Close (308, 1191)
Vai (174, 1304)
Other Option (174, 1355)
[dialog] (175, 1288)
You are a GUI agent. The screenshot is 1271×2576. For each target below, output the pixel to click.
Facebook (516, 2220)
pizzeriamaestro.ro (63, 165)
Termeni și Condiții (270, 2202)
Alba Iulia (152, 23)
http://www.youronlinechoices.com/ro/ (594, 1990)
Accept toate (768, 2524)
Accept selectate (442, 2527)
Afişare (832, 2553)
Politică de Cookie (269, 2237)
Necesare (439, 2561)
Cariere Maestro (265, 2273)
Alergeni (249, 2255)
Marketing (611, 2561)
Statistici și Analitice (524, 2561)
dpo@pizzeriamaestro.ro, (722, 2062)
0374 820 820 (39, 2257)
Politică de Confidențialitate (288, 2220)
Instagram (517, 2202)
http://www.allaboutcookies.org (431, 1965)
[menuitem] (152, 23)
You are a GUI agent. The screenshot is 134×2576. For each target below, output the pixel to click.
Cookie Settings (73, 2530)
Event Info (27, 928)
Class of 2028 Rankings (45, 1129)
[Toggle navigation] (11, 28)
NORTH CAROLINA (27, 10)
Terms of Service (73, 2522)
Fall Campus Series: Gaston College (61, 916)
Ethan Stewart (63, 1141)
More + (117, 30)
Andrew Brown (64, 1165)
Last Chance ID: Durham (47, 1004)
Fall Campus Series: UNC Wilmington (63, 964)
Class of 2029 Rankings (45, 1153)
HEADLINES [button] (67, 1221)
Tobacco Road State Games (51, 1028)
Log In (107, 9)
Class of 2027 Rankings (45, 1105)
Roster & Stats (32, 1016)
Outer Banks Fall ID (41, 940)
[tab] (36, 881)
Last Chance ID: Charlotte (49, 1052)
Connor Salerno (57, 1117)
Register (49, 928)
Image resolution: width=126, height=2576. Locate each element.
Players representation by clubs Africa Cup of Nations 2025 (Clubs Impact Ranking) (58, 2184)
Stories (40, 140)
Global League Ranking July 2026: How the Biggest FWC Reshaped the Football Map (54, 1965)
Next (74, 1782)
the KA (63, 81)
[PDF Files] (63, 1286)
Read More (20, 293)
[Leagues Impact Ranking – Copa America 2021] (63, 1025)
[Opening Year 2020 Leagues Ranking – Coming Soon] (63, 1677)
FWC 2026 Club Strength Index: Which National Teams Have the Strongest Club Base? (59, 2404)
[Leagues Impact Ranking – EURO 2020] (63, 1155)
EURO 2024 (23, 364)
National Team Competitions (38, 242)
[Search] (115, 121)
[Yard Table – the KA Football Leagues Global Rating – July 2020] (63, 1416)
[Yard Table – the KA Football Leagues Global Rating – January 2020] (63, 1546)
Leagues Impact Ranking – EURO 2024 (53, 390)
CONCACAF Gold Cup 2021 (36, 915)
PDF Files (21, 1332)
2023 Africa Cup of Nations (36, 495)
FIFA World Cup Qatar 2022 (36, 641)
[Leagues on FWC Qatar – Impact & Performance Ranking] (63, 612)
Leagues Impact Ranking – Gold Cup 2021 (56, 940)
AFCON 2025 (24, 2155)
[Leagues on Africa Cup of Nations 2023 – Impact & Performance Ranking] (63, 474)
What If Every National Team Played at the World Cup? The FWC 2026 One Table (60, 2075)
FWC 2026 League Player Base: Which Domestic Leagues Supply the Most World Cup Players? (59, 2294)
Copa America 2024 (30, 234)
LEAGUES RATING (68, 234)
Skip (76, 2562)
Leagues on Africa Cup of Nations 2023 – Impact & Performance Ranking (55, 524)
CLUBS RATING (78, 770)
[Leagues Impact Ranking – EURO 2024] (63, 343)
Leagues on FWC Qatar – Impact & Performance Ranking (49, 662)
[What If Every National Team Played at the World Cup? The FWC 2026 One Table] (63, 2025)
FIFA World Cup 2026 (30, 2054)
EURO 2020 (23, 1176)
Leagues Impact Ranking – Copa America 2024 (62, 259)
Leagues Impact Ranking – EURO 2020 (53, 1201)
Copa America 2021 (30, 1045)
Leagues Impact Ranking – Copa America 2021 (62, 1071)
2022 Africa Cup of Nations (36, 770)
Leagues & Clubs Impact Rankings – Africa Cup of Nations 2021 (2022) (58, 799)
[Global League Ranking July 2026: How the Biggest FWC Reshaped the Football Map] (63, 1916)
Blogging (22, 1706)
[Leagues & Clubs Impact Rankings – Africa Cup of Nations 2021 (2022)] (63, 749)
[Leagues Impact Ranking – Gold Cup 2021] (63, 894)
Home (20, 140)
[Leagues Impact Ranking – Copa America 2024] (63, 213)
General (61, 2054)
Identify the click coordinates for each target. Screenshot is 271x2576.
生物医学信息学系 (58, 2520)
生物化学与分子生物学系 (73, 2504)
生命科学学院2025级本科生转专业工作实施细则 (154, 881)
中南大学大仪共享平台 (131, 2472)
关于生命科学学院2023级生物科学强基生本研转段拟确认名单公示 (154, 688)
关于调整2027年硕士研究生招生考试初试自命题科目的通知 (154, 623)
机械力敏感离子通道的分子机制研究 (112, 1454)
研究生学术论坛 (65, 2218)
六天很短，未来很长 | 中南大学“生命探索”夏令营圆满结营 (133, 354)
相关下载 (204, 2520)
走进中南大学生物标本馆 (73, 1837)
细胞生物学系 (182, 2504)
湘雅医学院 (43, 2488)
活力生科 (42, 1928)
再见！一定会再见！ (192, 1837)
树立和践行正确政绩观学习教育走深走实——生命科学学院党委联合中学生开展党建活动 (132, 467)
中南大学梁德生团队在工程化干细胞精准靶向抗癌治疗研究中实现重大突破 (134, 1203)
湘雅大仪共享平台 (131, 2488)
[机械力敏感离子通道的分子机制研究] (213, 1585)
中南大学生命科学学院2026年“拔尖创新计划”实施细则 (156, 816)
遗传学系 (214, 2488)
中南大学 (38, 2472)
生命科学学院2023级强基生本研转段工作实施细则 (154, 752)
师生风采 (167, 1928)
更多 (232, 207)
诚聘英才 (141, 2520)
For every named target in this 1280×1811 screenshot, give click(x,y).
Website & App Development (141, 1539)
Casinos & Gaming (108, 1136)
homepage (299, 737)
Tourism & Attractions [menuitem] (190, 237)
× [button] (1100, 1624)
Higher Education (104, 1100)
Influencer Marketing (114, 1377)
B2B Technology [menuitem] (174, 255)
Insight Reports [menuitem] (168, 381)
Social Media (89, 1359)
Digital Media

## ASSIGNED TASK
The expected output is exactly the lines of the listing above between the line holding "Last Chance ID: Durham (47, 1004)" and the line holding "Roster & Stats (32, 1016)", inclusive.

## RESPONSE TO THE EXERCISE
Last Chance ID: Durham (47, 1004)
Fall Campus Series: UNC Wilmington (63, 964)
Class of 2029 Rankings (45, 1153)
HEADLINES [button] (67, 1221)
Tobacco Road State Games (51, 1028)
Log In (107, 9)
Class of 2027 Rankings (45, 1105)
Roster & Stats (32, 1016)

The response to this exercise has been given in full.